In the listing that follows, retype every line from the first through the one containing "Click into the Reason text area". Pictures are to be left out.

= Beginning of Section =

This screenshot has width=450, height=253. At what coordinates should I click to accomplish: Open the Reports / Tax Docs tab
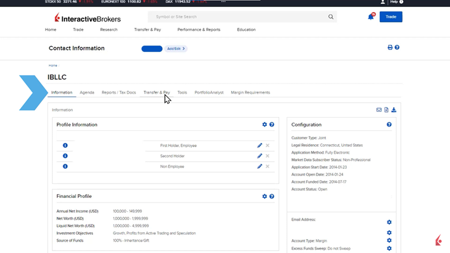(118, 92)
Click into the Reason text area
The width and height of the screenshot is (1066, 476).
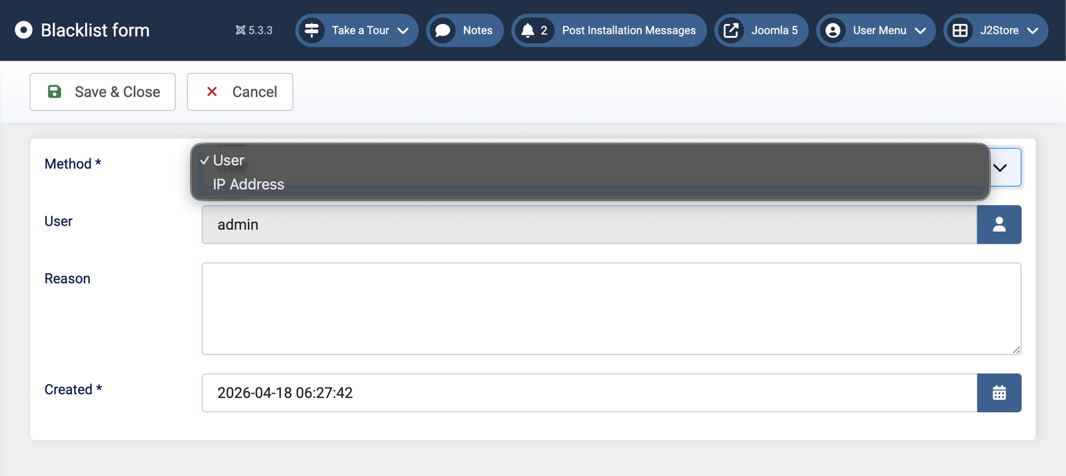coord(611,309)
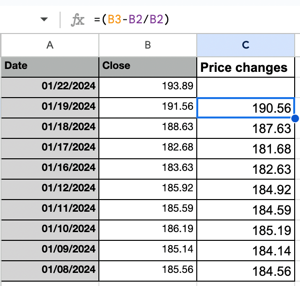This screenshot has width=300, height=286.
Task: Click the Date header cell
Action: [x=50, y=67]
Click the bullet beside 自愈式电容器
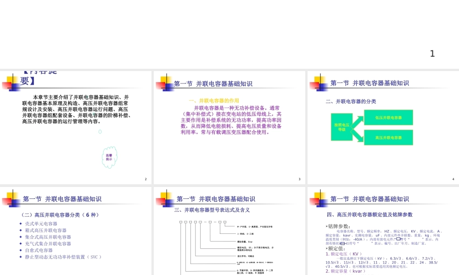459x275 pixels. coord(20,250)
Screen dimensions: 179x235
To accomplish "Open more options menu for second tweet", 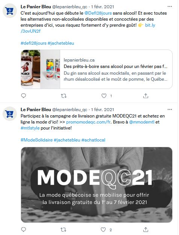I will click(170, 109).
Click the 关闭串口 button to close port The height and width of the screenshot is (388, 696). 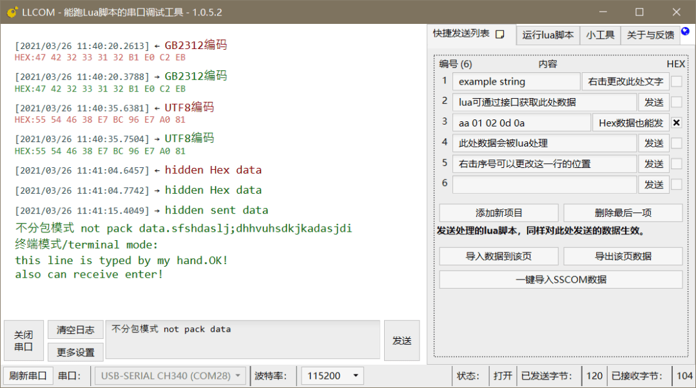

= End of Section =

WRITTEN ANSWER:
This screenshot has width=450, height=253. At what coordinates should I click to accomplish: Open the Reports / Tax Docs tab
(118, 92)
Click into the Reason text area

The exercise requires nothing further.